**Required action**
Find how many lines of the records hold the string "agent" and reply with only that total.

-- Opening Marker --

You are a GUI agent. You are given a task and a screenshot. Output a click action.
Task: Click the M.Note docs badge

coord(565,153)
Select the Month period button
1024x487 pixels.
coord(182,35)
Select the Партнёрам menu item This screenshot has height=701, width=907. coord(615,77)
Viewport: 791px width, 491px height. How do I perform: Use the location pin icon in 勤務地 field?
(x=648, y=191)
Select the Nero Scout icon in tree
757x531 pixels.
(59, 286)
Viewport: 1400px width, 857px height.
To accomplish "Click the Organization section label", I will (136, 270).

-- Closing Marker --
-- Opening Marker --

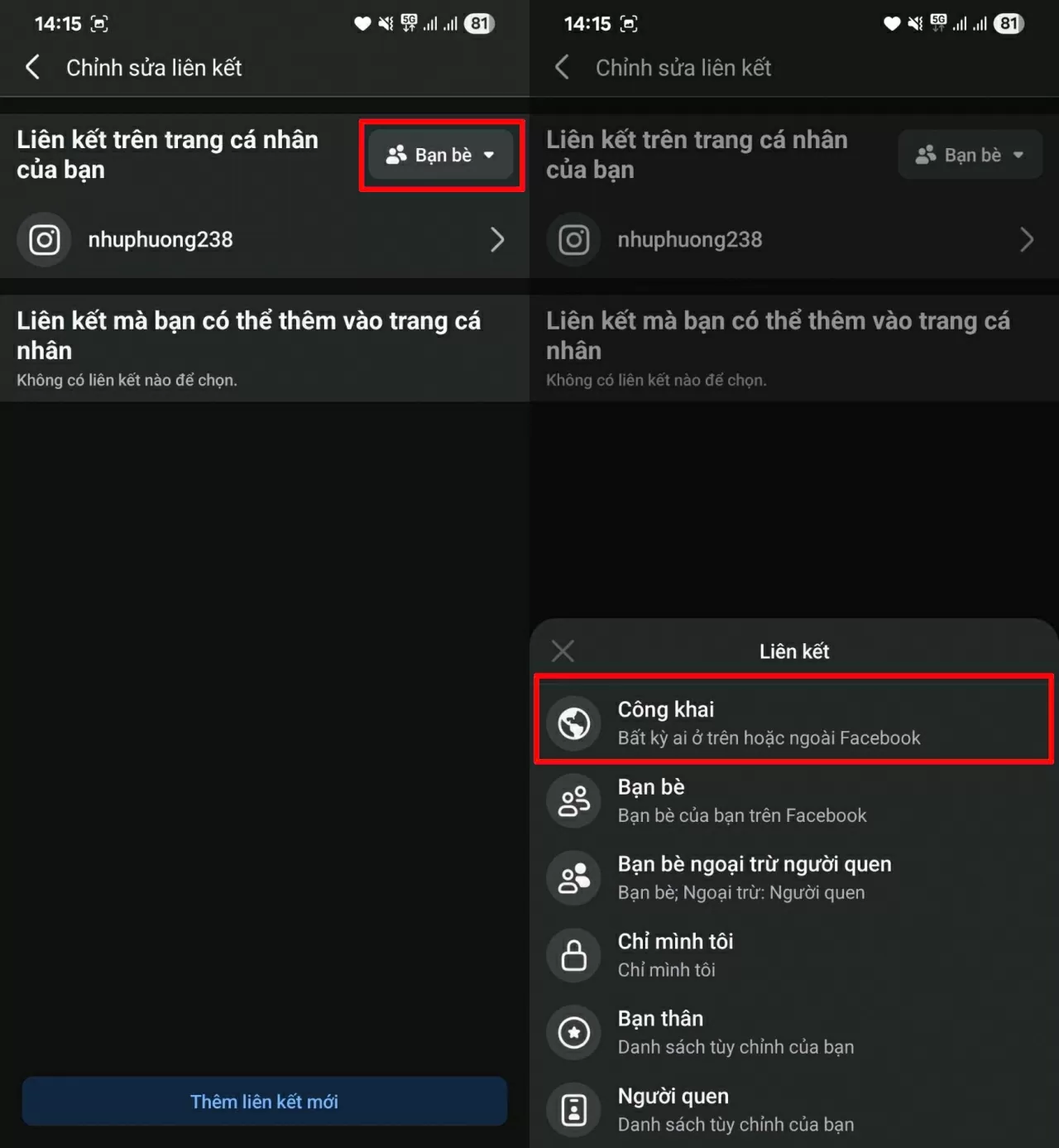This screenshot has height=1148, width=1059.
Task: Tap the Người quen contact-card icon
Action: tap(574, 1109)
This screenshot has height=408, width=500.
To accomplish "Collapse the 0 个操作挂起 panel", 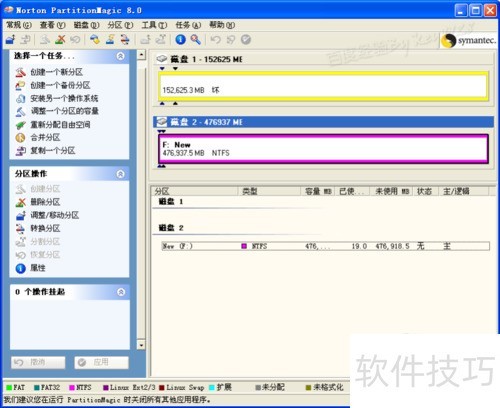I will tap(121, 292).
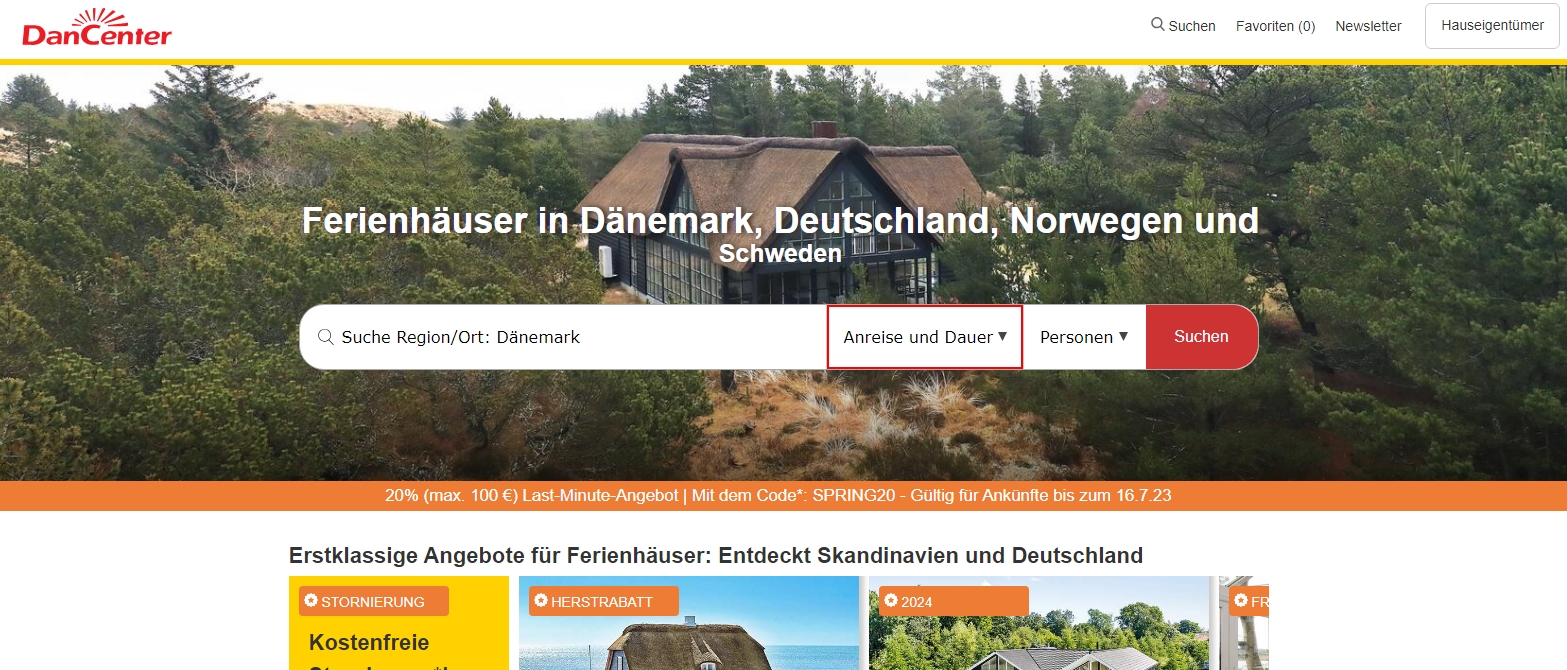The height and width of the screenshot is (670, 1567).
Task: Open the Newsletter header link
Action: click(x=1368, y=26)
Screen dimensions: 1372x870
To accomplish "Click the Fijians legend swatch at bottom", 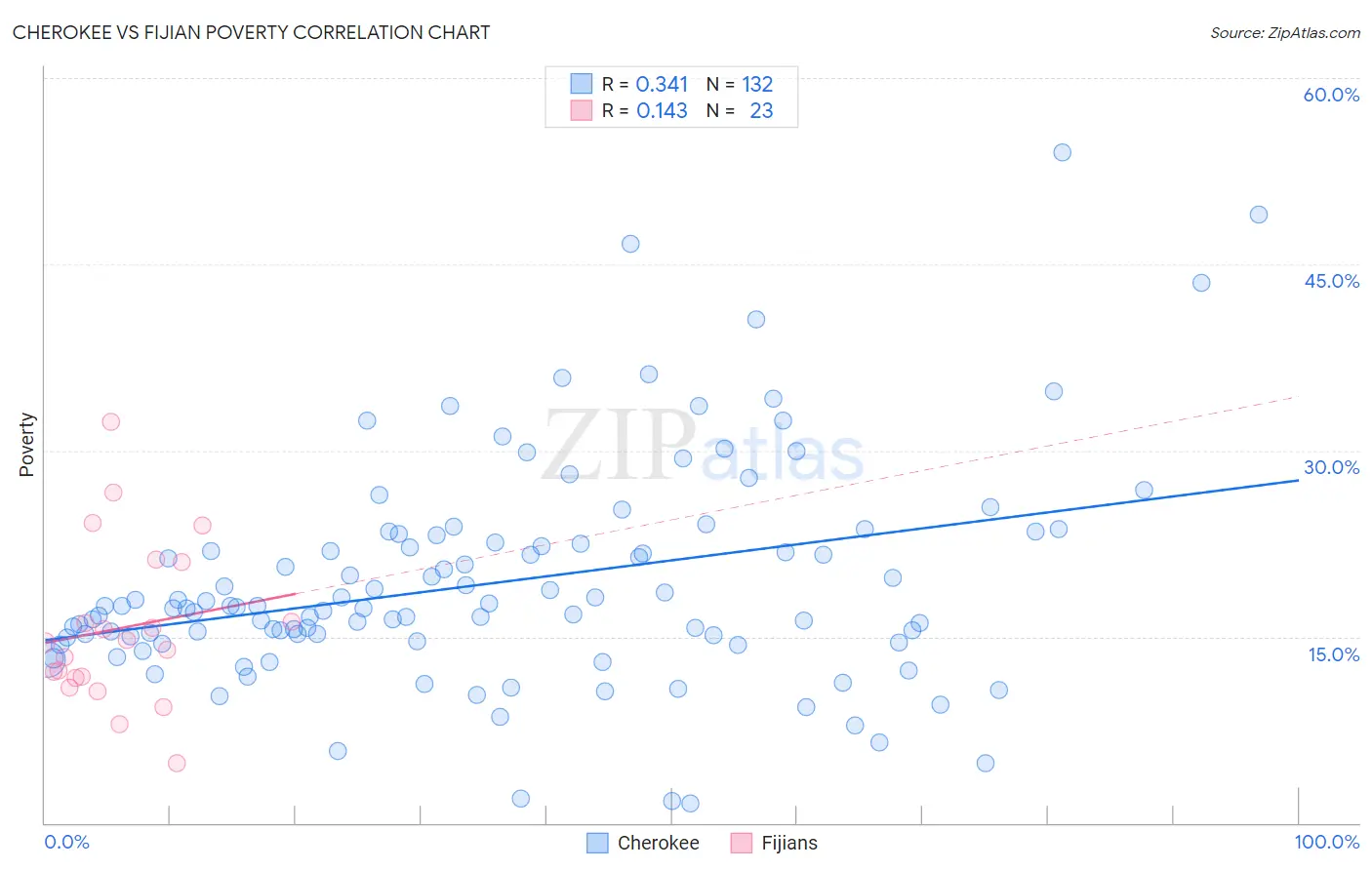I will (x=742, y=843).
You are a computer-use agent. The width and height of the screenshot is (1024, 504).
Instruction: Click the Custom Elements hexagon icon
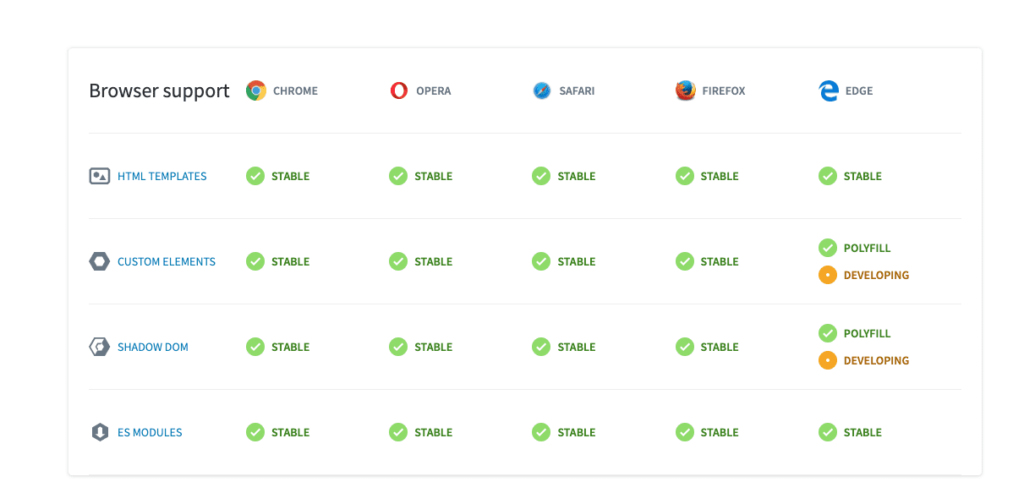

-- Closing Marker --

**Answer to this problem**
2